- Abbreviation: UPDP

Agency overview
- Formed: 1977
- Preceding agency: UP Security Division;

Jurisdictional structure
- Operations jurisdiction: University of the Philippines Diliman, Quezon City, Philippines
- Specialist jurisdiction: Buildings and lands occupied or explicitly controlled by the educational institution and the institution's personnel, and public entering the buildings and immediate precincts of the institution.;

Operational structure
- Agency executives: John S. Baroña, Chief Security Officer; Ruben Villaluna, Officer in Charge;

= University of the Philippines Diliman Police =

The University of the Philippines Diliman Police (UPDP) is the campus police of the Diliman campus of the University of the Philippines in Quezon City, Philippines.

The police force is not a part of the national government's Philippine National Police.

==Role and responsibilities==
The UP Diliman Police is a police force which operates within the Diliman campus of the University of the Philippines. It was established in 1977 by the university's board of regent, replacing the UP Security Division.

The organization conducts typical law enforcement practices within the campus including enforcing rules and regulations, maintaining public order, and conducting investigations on crime reports.

The UP Diliman Police also conducts intelligence work, typically related to rumors regarding inter-fraternity conflicts. The university police also has the power of arrest within the campus.

The most common crime the campus police deals with is theft.

==Relations==
===National government===
The UP Diliman Police is independent of the Philippine National Police (PNP) of the national government. It is not part of the PNP's hierarchy. Although initially prior to its placement under the Office of the Vice Chancellor for Community Affairs (OVCCA) of the university it was under the National Police Commission (NAPOLCOM).

The UP Diliman Police served as the primary police body within the campus until January 2021, when the 1989 UP–DND accord was unilaterally terminated by the Department of National Defense (DND).
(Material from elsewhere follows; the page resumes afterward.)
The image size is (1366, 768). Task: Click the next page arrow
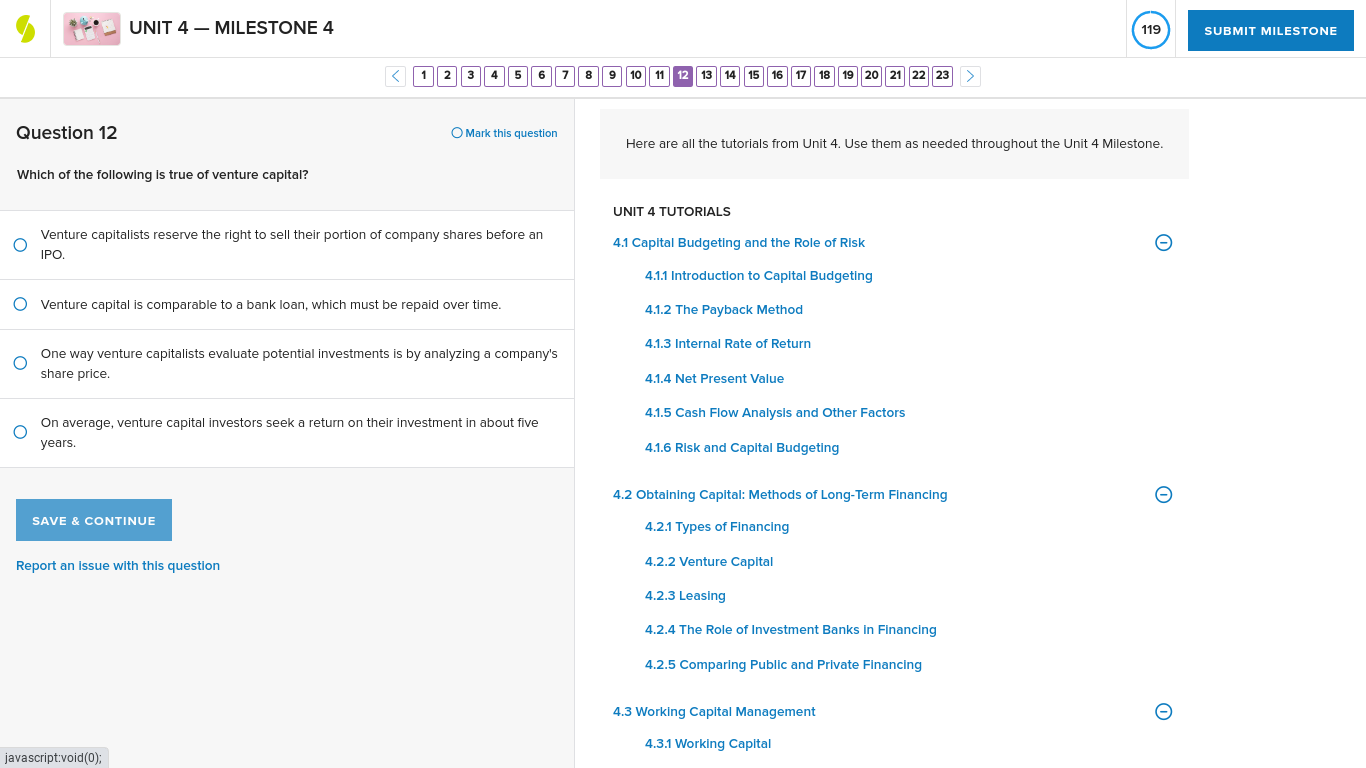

Under the accord, the national government's law enforcement agencies including the PNP and the military cannot enter any of the UP's campuses, including the main campus in Diliman, without prior notice. Prior to this period, when the UP Diliman Police arrest a suspect within its campus in a criminal case, it hands over the suspect to the Anonas Police Station (Police Station 9) of the Quezon City Police District after the campus police conducts its own investigation.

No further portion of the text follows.